I got older and had children. But no matter how bad things got I would always find a way to make myself feel beautiful.

Once, in a domestic violence shelter, we received a donation from Victoria's Secret. I may have been 19 and pregnant with my 3rd child and I didn't know what was going to happen next but I had silk pajamas for the first time in my life. And a thick terry cloth robe. It felt like safety, comfort and luxury wrapping around me every time I put it on.

My body changed. I got older and hair styles changed and it was harder to keep up. I really tried.

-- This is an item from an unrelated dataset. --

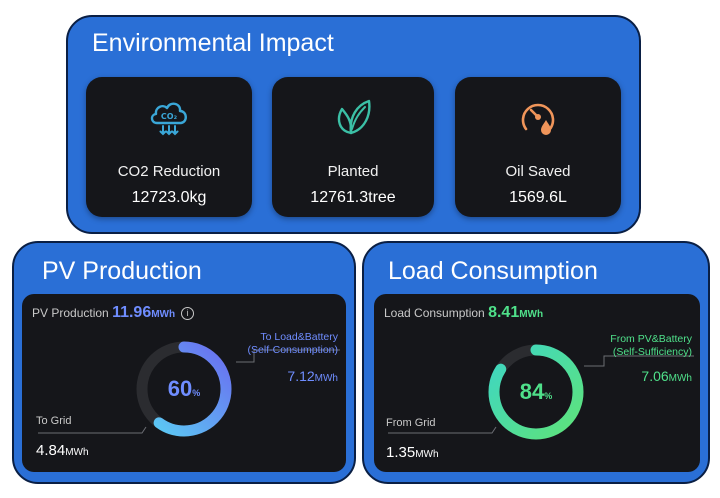  What do you see at coordinates (434, 313) in the screenshot?
I see `load-header-label: Load Consumption` at bounding box center [434, 313].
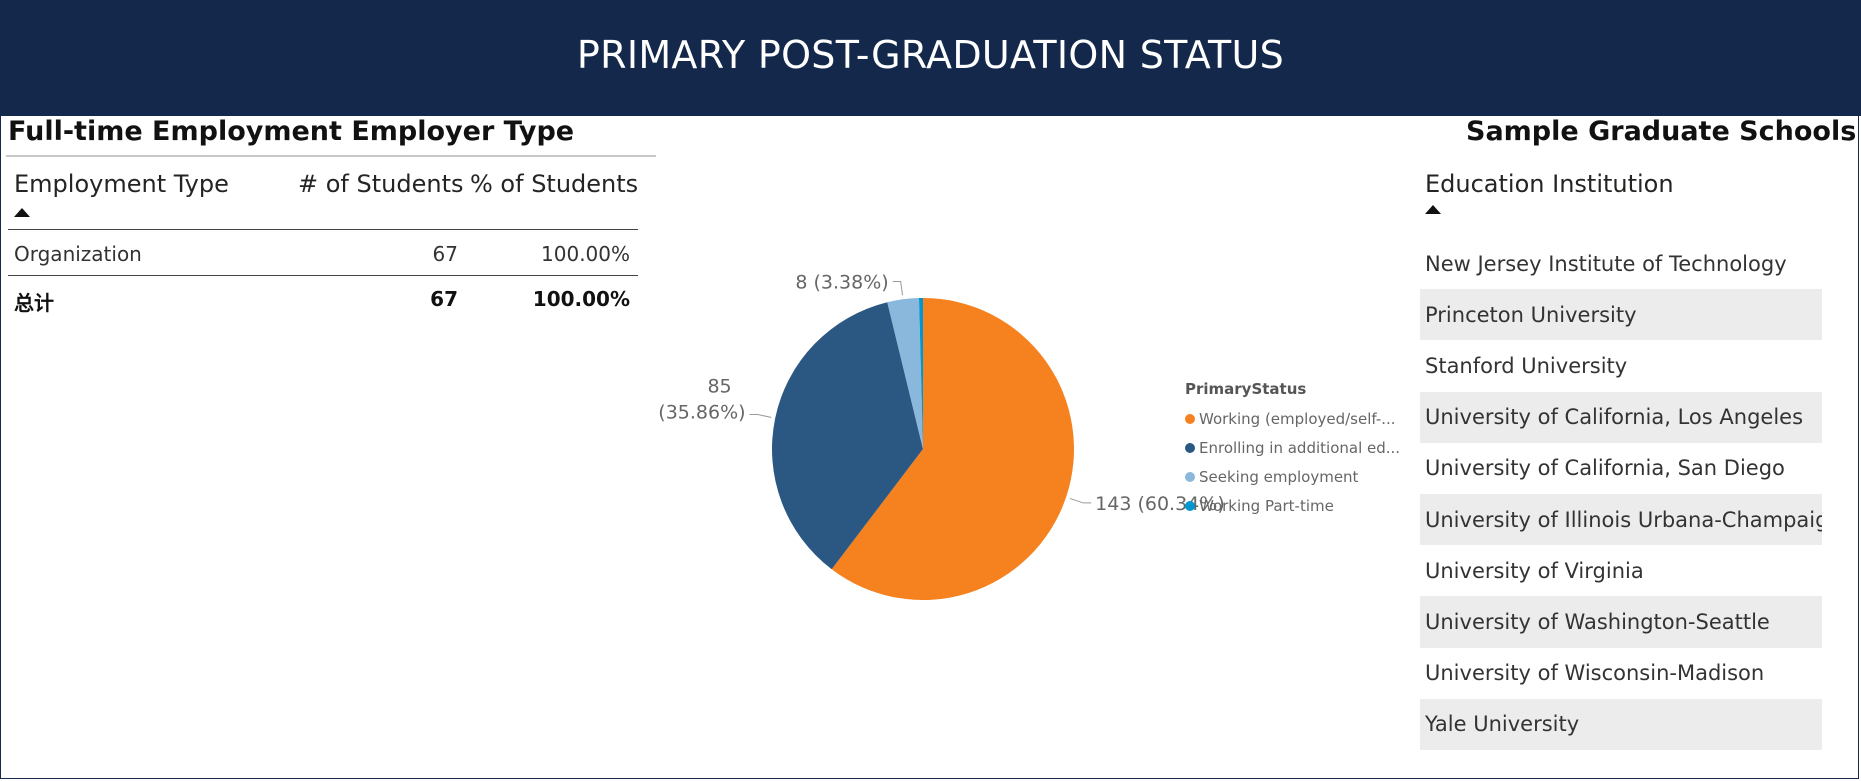 Image resolution: width=1861 pixels, height=781 pixels. Describe the element at coordinates (1526, 366) in the screenshot. I see `list-item: Stanford University` at that location.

The hardest criticism was when my teenage daughter told me that my make up was outdated. Why did my mom's make up from the 50s and 60s become classic and mine from the 80s and 90s become outdated? It wasn't fair.

Today my hair was weighing me down. I chopped it. I am 49. I am overweight. I don't even know what is in style. I took a shower on my shower chair and tried to pumice the huge calluses off of the bottom of my feet.

What would she think of me now. That teenage girl. I wish she would come and visit and make me feel beautiful again.

Oh wait. this is supposed to be positive and I am making myself cry. I am beautiful. I know that. I am grateful that I could get in the shower today. I was wearing the same pajamas since Friday. I am feeling a little better. My hair is a little lighter (less heavy), my calluses are a little smaller. I am grateful for beauty rituals and memories of feeling like a princess.